もう一つは、構造改革は痛みを伴うので、今年はゼロ成長、来年は僅かのプラス成長、更来年にはデフレから脱却して持続的成長が始まる、というものである。しかし、あと二年も日本はこの不況に耐えなければ、改革は出来ないのであろうか。
私はそうは思わない。小泉首相の二つの言い訳は、いずれもまちがっていると思う。
小泉改革の内容は、日々のマスコミ報道で既に明らかであるし、具体的政策は現在の通常国会に提出された来年度予算と関連法案で分かっている。その内容を知った上で、株価が一段と下落し、バブル崩壊以降の最安値を更新したのである。市場の専門家や内外の投資家は、小泉改革の内容では当分景気は悪化するばかりと考えているので株を売ってくるのだ。この景気悪化は、小泉改革のせいである。
構造改革は必ず痛みを伴うので、一〜二年は我慢しろと言うのも間違いである。正しい構造改革は、日本の仕組みを「官主導」から「民自立」へ、「閉ざされた」システムから「開かれた」システムに変え、民間や地域社会の活力を取り戻して経済と暮らしを立て直すことである。
ところが小泉改革は、仕組みには一切手を着けず、行き当たりばったりの後始末のように国債発行と公共投資を削減し、不良債権の処理を急ぎ、国民の医療費負担を引き上げたりしている。このような後向きの抑制的な改革では、景気が悪くなるのは当たり前である。
国債発行や公共投資を削減するのであれば、同時に他方で、規制緩和、政府事業の民間開放、行政改革による歳出削減を財源とする所得減税などによって民間のビジネス・チャンスを創り、やる気を引出さなければならない。
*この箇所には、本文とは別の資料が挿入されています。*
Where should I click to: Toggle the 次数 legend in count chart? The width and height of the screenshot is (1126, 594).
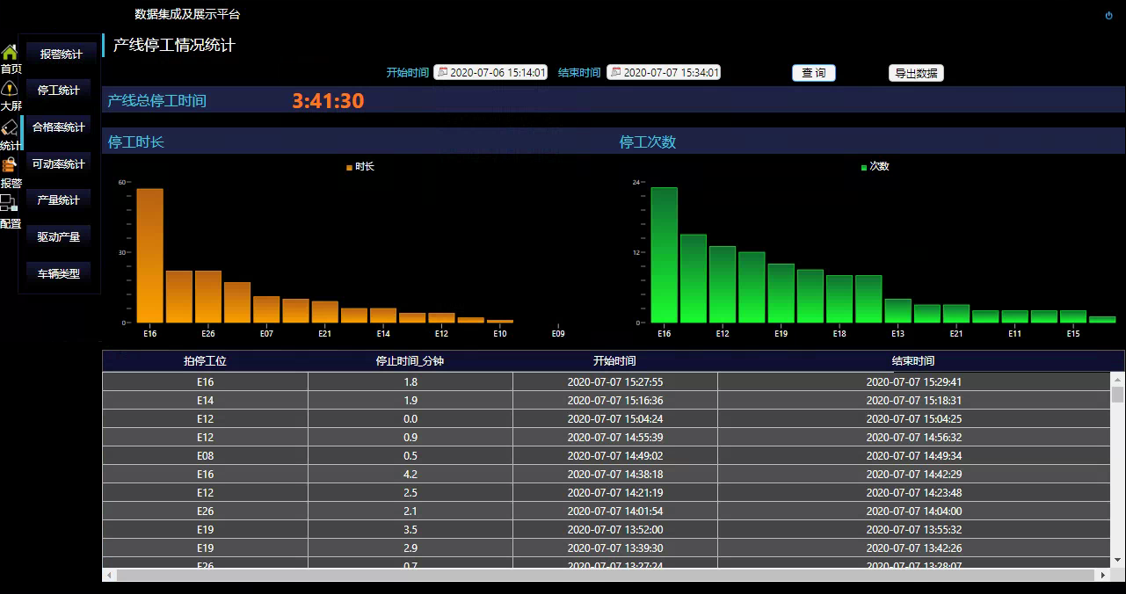pos(874,167)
それが、「官主導」から「民自立」へ仕組みを変えることであり、景気回復につながる。
不良債権の処理を進めるのであれば、同時に他方で、株や不動産の取引を活発化させるための税制改革(配当課税や長期保有株売却益課税の引下げ、不動産取得税や登録免許税の廃止など)を行い、民間の資金調達を容易にしなければならない。間接金融から直接金融へ仕組みを変えることが出来れば、金融面からも景気は立ち直る。
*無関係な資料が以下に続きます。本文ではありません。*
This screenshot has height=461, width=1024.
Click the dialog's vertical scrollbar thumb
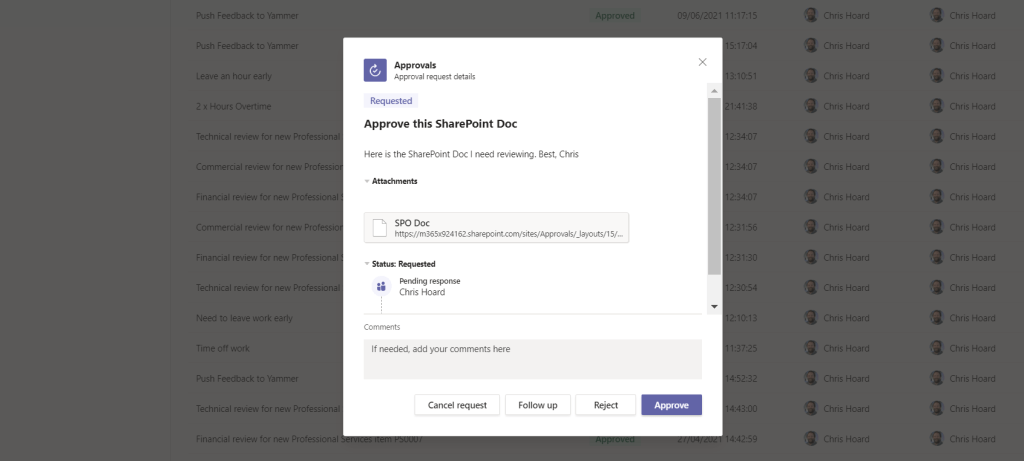714,185
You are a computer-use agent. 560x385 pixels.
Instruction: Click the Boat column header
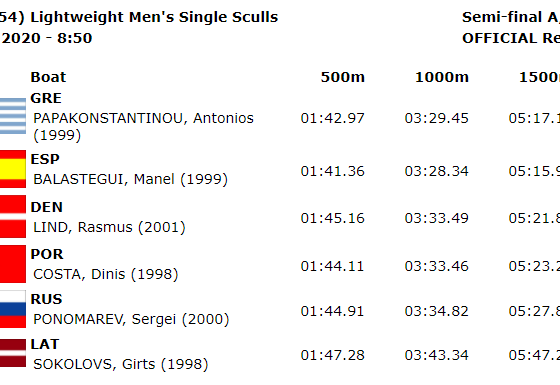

医療費については、カルテ、受診票、レセプトを一枚の電子カードに収めて国民一人一人が保有する形に仕組みを変えれば、重複診療、重複投薬の無駄がなくなるので、医療費全体が二〜三割圧縮され、国民の負担率は逆に引き下げられるであろう。そうすれば減税と同じであるから国民の消費購買力が高まり、景気に好影響が及ぶ。
私はこのような前向きで創造的な改革を主張し、改革と景気の両立を目指している。